PROBLEM STATEMENT: Convert the material into a JSON list of strings with one string per line, skipping blank lines. Begin at the line that has "At what (x,y)" and stop after the line that has "center [368, 774].".

LISTED ENTRIES:
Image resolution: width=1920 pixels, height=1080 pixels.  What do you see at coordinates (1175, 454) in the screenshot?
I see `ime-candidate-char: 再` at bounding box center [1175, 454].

...

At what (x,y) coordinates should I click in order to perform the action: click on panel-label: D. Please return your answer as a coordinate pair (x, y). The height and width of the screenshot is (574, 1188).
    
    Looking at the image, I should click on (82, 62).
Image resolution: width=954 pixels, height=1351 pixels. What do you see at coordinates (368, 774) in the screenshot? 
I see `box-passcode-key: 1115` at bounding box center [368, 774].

OUTPUT FOR THIS TASK:
[
  "At what (x,y) coordinates should I click in order to perform the action: click on panel-label: D. Please return your answer as a coordinate pair (x, y). The height and width of the screenshot is (574, 1188).",
  "    Looking at the image, I should click on (82, 62).",
  "Image resolution: width=954 pixels, height=1351 pixels. What do you see at coordinates (368, 774) in the screenshot? ",
  "I see `box-passcode-key: 1115` at bounding box center [368, 774]."
]